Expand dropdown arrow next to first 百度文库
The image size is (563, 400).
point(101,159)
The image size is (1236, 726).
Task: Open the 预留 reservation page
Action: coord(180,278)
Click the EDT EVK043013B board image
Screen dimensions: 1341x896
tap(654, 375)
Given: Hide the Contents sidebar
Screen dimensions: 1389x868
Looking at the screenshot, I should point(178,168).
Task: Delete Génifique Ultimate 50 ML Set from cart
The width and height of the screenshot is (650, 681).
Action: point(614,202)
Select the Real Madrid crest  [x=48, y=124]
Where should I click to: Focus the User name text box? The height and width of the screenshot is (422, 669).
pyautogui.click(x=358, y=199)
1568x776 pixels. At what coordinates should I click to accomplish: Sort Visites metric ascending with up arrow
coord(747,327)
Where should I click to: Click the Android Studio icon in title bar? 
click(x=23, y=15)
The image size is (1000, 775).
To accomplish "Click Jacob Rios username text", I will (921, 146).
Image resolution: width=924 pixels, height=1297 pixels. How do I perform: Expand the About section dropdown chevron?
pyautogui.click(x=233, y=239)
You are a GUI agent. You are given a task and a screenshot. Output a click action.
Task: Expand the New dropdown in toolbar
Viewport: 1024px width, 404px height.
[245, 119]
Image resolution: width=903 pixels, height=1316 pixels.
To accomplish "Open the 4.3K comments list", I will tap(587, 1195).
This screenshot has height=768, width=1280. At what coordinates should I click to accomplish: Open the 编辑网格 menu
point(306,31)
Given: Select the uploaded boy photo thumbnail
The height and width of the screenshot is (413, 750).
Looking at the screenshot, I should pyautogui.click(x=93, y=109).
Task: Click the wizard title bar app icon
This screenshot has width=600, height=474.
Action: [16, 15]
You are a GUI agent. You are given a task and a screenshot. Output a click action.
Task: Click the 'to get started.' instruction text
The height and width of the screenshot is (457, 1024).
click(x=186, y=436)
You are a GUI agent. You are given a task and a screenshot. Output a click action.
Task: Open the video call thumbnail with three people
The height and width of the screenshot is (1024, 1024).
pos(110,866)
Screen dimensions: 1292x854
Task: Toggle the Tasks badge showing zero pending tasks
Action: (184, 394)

## AIM OF THE TASK
Return only the number of lines in the data above that hold the word "will".

## THE COMPLETED TASK
2